**Required action:**
Return each entry exactly, with none missing.

**Records for the task:**
--------------------------------
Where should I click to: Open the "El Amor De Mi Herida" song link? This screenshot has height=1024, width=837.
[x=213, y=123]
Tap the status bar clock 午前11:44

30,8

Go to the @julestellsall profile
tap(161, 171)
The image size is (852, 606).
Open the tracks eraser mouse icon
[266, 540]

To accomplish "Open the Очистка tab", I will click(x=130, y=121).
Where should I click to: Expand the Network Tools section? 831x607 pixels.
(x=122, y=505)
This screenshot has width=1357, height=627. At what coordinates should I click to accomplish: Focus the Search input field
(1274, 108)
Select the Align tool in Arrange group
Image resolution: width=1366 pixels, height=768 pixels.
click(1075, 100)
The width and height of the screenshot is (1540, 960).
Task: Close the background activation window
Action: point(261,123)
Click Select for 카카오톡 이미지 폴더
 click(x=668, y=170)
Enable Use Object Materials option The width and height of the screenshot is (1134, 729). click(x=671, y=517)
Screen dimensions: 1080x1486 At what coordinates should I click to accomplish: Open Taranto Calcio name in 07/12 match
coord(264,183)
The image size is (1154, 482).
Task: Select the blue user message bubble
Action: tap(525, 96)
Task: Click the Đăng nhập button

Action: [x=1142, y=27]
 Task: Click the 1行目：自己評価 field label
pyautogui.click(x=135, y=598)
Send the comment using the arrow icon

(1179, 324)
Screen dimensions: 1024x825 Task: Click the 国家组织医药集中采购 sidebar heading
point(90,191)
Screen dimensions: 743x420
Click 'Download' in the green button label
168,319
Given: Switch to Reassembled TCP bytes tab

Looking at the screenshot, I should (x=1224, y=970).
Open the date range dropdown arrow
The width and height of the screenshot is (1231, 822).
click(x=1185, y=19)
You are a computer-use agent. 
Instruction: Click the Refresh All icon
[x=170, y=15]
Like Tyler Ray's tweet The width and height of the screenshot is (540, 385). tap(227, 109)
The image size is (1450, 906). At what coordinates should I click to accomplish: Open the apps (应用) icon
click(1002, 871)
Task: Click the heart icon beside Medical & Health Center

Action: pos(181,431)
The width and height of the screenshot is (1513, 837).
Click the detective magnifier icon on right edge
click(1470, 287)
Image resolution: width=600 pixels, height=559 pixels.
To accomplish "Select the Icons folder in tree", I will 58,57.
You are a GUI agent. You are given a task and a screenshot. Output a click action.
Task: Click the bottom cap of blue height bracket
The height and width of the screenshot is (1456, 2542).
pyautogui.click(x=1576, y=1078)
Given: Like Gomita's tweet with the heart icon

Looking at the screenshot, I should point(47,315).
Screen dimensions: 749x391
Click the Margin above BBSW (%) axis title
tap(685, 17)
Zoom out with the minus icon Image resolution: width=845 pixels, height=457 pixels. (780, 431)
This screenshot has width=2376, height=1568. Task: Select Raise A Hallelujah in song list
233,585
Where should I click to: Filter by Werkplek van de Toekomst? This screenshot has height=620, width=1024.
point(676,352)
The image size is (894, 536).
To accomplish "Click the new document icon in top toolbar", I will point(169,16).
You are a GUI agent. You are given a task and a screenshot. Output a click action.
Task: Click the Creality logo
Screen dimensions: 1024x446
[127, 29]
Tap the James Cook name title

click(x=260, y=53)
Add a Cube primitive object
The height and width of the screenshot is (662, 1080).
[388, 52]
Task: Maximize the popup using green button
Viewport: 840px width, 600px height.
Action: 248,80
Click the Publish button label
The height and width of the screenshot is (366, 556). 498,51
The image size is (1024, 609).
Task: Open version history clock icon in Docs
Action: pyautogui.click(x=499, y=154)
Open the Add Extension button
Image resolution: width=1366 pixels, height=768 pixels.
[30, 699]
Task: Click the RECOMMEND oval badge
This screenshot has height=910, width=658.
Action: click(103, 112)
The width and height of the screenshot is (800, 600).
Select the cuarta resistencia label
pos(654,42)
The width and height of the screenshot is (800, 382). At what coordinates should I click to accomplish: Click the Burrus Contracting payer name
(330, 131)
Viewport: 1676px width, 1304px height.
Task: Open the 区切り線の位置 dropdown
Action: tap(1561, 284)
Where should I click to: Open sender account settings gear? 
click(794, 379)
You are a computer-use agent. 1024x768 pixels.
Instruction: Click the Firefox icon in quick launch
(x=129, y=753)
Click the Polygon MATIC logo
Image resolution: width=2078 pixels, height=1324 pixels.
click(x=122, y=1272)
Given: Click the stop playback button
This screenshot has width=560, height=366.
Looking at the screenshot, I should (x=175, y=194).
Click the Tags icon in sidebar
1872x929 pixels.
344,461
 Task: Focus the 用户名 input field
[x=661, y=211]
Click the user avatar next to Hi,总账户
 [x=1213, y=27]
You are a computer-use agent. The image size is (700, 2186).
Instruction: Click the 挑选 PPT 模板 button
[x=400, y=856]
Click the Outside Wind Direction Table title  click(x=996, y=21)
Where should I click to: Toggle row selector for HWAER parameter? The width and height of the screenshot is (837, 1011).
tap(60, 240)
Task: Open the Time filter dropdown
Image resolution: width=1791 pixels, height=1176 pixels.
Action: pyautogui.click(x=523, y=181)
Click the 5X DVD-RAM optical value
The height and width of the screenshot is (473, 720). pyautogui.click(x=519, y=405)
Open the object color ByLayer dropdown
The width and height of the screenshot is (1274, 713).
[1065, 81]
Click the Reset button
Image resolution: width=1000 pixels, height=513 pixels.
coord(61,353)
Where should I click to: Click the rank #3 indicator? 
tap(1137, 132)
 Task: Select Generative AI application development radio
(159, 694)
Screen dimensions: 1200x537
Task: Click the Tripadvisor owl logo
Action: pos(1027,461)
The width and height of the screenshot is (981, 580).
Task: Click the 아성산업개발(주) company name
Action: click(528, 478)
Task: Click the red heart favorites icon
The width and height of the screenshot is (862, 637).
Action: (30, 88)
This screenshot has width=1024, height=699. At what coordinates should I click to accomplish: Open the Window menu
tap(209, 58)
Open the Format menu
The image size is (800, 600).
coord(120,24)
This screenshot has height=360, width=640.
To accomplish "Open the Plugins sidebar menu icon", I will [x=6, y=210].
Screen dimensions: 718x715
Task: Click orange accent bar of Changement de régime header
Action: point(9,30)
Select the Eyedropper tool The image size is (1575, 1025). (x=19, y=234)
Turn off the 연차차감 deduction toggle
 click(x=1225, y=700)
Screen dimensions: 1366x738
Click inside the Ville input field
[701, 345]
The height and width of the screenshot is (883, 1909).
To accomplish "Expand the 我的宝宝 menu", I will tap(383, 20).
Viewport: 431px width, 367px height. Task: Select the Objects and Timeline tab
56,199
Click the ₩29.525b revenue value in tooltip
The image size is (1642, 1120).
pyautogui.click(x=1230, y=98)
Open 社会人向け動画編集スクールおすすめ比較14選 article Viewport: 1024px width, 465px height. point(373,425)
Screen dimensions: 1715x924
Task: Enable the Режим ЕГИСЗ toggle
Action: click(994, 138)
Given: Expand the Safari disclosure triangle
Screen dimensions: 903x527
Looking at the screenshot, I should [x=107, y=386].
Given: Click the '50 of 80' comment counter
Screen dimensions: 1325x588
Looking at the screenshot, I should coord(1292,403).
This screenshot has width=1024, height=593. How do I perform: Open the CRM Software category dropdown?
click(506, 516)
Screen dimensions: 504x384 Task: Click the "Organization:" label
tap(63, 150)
--------------------------------
**Exercise solution:**
Where should I click to: Open the "El Amor De Mi Herida" song link? This screenshot has height=1024, width=837.
[x=213, y=123]
Tap the status bar clock 午前11:44

30,8

Go to the @julestellsall profile
tap(161, 171)
The image size is (852, 606).
Open the tracks eraser mouse icon
[266, 540]

To accomplish "Open the Очистка tab", I will click(x=130, y=121).
Where should I click to: Expand the Network Tools section? 831x607 pixels.
(x=122, y=505)
This screenshot has width=1357, height=627. At what coordinates should I click to accomplish: Focus the Search input field
(1274, 108)
Select the Align tool in Arrange group
Image resolution: width=1366 pixels, height=768 pixels.
click(1075, 100)
The width and height of the screenshot is (1540, 960).
Task: Close the background activation window
Action: point(261,123)
Click Select for 카카오톡 이미지 폴더
 click(x=668, y=170)
Enable Use Object Materials option The width and height of the screenshot is (1134, 729). click(x=671, y=517)
Screen dimensions: 1080x1486 At what coordinates should I click to accomplish: Open Taranto Calcio name in 07/12 match
coord(264,183)
The image size is (1154, 482).
Task: Select the blue user message bubble
Action: tap(525, 96)
Task: Click the Đăng nhập button

Action: [x=1142, y=27]
 Task: Click the 1行目：自己評価 field label
pyautogui.click(x=135, y=598)
Send the comment using the arrow icon

(1179, 324)
Screen dimensions: 1024x825 Task: Click the 国家组织医药集中采购 sidebar heading
point(90,191)
Screen dimensions: 743x420
Click 'Download' in the green button label
168,319
Given: Switch to Reassembled TCP bytes tab

Looking at the screenshot, I should (x=1224, y=970).
Open the date range dropdown arrow
The width and height of the screenshot is (1231, 822).
click(x=1185, y=19)
You are a computer-use agent. 
Instruction: Click the Refresh All icon
[x=170, y=15]
Like Tyler Ray's tweet The width and height of the screenshot is (540, 385). tap(227, 109)
The image size is (1450, 906). At what coordinates should I click to accomplish: Open the apps (应用) icon
click(1002, 871)
Task: Click the heart icon beside Medical & Health Center

Action: pos(181,431)
The width and height of the screenshot is (1513, 837).
Click the detective magnifier icon on right edge
click(1470, 287)
Image resolution: width=600 pixels, height=559 pixels.
To accomplish "Select the Icons folder in tree", I will 58,57.
You are a GUI agent. You are given a task and a screenshot. Output a click action.
Task: Click the bottom cap of blue height bracket
The height and width of the screenshot is (1456, 2542).
pyautogui.click(x=1576, y=1078)
Given: Like Gomita's tweet with the heart icon

Looking at the screenshot, I should point(47,315).
Screen dimensions: 749x391
Click the Margin above BBSW (%) axis title
tap(685, 17)
Zoom out with the minus icon Image resolution: width=845 pixels, height=457 pixels. (780, 431)
This screenshot has width=2376, height=1568. Task: Select Raise A Hallelujah in song list
233,585
Where should I click to: Filter by Werkplek van de Toekomst? This screenshot has height=620, width=1024.
point(676,352)
The image size is (894, 536).
To accomplish "Click the new document icon in top toolbar", I will point(169,16).
You are a GUI agent. You are given a task and a screenshot. Output a click action.
Task: Click the Creality logo
Screen dimensions: 1024x446
[127, 29]
Tap the James Cook name title

click(x=260, y=53)
Add a Cube primitive object
The height and width of the screenshot is (662, 1080).
[388, 52]
Task: Maximize the popup using green button
Viewport: 840px width, 600px height.
Action: 248,80
Click the Publish button label
The height and width of the screenshot is (366, 556). 498,51
The image size is (1024, 609).
Task: Open version history clock icon in Docs
Action: pyautogui.click(x=499, y=154)
Open the Add Extension button
Image resolution: width=1366 pixels, height=768 pixels.
[30, 699]
Task: Click the RECOMMEND oval badge
This screenshot has height=910, width=658.
Action: click(103, 112)
The width and height of the screenshot is (800, 600).
Select the cuarta resistencia label
pos(654,42)
The width and height of the screenshot is (800, 382). At what coordinates should I click to accomplish: Click the Burrus Contracting payer name
(330, 131)
Viewport: 1676px width, 1304px height.
Task: Open the 区切り線の位置 dropdown
Action: tap(1561, 284)
Where should I click to: Open sender account settings gear? 
click(794, 379)
You are a computer-use agent. 1024x768 pixels.
Instruction: Click the Firefox icon in quick launch
(x=129, y=753)
Click the Polygon MATIC logo
Image resolution: width=2078 pixels, height=1324 pixels.
click(x=122, y=1272)
Given: Click the stop playback button
This screenshot has width=560, height=366.
Looking at the screenshot, I should (x=175, y=194).
Click the Tags icon in sidebar
1872x929 pixels.
344,461
 Task: Focus the 用户名 input field
[x=661, y=211]
Click the user avatar next to Hi,总账户
 [x=1213, y=27]
You are a computer-use agent. The image size is (700, 2186).
Instruction: Click the 挑选 PPT 模板 button
[x=400, y=856]
Click the Outside Wind Direction Table title  click(x=996, y=21)
Where should I click to: Toggle row selector for HWAER parameter? The width and height of the screenshot is (837, 1011).
tap(60, 240)
Task: Open the Time filter dropdown
Image resolution: width=1791 pixels, height=1176 pixels.
Action: pyautogui.click(x=523, y=181)
Click the 5X DVD-RAM optical value
The height and width of the screenshot is (473, 720). pyautogui.click(x=519, y=405)
Open the object color ByLayer dropdown
The width and height of the screenshot is (1274, 713).
[1065, 81]
Click the Reset button
Image resolution: width=1000 pixels, height=513 pixels.
coord(61,353)
Where should I click to: Click the rank #3 indicator? 
tap(1137, 132)
 Task: Select Generative AI application development radio
(159, 694)
Screen dimensions: 1200x537
Task: Click the Tripadvisor owl logo
Action: pos(1027,461)
The width and height of the screenshot is (981, 580).
Task: Click the 아성산업개발(주) company name
Action: click(528, 478)
Task: Click the red heart favorites icon
The width and height of the screenshot is (862, 637).
Action: (30, 88)
This screenshot has width=1024, height=699. At what coordinates should I click to accomplish: Open the Window menu
tap(209, 58)
Open the Format menu
The image size is (800, 600).
coord(120,24)
This screenshot has height=360, width=640.
To accomplish "Open the Plugins sidebar menu icon", I will [x=6, y=210].
Screen dimensions: 718x715
Task: Click orange accent bar of Changement de régime header
Action: point(9,30)
Select the Eyedropper tool The image size is (1575, 1025). (x=19, y=234)
Turn off the 연차차감 deduction toggle
 click(x=1225, y=700)
Screen dimensions: 1366x738
Click inside the Ville input field
[701, 345]
The height and width of the screenshot is (883, 1909).
To accomplish "Expand the 我的宝宝 menu", I will tap(383, 20).
Viewport: 431px width, 367px height. Task: Select the Objects and Timeline tab
56,199
Click the ₩29.525b revenue value in tooltip
The image size is (1642, 1120).
pyautogui.click(x=1230, y=98)
Open 社会人向け動画編集スクールおすすめ比較14選 article Viewport: 1024px width, 465px height. point(373,425)
Screen dimensions: 1715x924
Task: Enable the Режим ЕГИСЗ toggle
Action: click(994, 138)
Given: Expand the Safari disclosure triangle
Screen dimensions: 903x527
Looking at the screenshot, I should [x=107, y=386].
Given: Click the '50 of 80' comment counter
Screen dimensions: 1325x588
Looking at the screenshot, I should coord(1292,403).
This screenshot has width=1024, height=593. How do I perform: Open the CRM Software category dropdown?
click(506, 516)
Screen dimensions: 504x384 Task: Click the "Organization:" label
tap(63, 150)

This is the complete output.